→ **Supplied passage**:

Thursday 15 September 2022

In The Earth (2021)

Written and directed by Ben Wheatley, In The Earth is the typical film you can expect from writer-director Ben Wheatley, which means it is as unpredictable and unexpected as many of his other films.

There has been a virus, and scientists are desperately seeking a cure. One such scientist if Martin Lowery (Joel Fry), who is taken into a forest area by a ranger/scout (Alma, played by Ellora Torchia). They hope to find a scientist who previously went missing in that area, but they also hope to find anything that could help them create a cure. What they find is a stranger named Zach (Reece Shearsmith).

Almost every Ben Wheatley film feels like a natural fit in his filmography while also feeling like a unique work. It's a testament to the man and his ability to always make the most of whatever resources are available to him, be it the right bunch of actors willing to work with him in some experimental work, the right single location for some inventive gunplay, or the idea of a virus-based horror that can make a much bigger impact on people due to recent events. That doesn't mean that everything he does is a success, but it's always at least interesting. 

In The Earth may be the exception, in a number of ways. First, it arguably feels more connected to another Wheatley film (A Field In England) than any of his other films. I think the two would make for a very heady double-bill. Second, it doesn't feel all that interesting. The runtime is 107 minutes, but it feels like a much longer movie, mainly because it doesn't add enough to the central premise to engage viewers.

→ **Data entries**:
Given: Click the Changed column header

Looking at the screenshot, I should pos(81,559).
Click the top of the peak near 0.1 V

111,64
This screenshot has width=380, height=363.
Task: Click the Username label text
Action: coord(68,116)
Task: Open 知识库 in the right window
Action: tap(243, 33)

→ **Exercise goal**: Proceed with the review of In The Earth, picking up after its final sentence. These items have no connection to the review of In The Earth.

→ **Answer to this problem**:
The cast all do good work. As well as Fry, Torchia, and Shearsmith, there's a small role for Hayley Squires, and nobody can be faulted. Everyone brings something vitally different to the film, creating an interesting and fluid dynamic that adds more to every scene than the script manages. Everyone is very believable, even as their behaviour becomes stranger, and that helps to offset the wilder ideas that come to the fore as things head towards the finale.

This is only my first viewing of In The Earth though. I cannot state with any certainty that my opinion won't change when/if I revisit it. It's a fairly slim film, in terms of the content, yet there are things tucked away under the surface that may well reward a repeat viewing. Maybe it would also help to be even further removed from the events that this brings to mind. No matter how much things have improved over the past 12-18 months, we're still processing a global event that was hugely disconcerting and disorientating, to say the least. 

Let the seasons pass, let the years start to roll by again, let this be forgotten and buried for now. Let it metaphorically go back into the earth. And then, one day, I can dig it up again and see how I feel. It could just be a clod of dirt, or it could be a rediscovered treasure by then.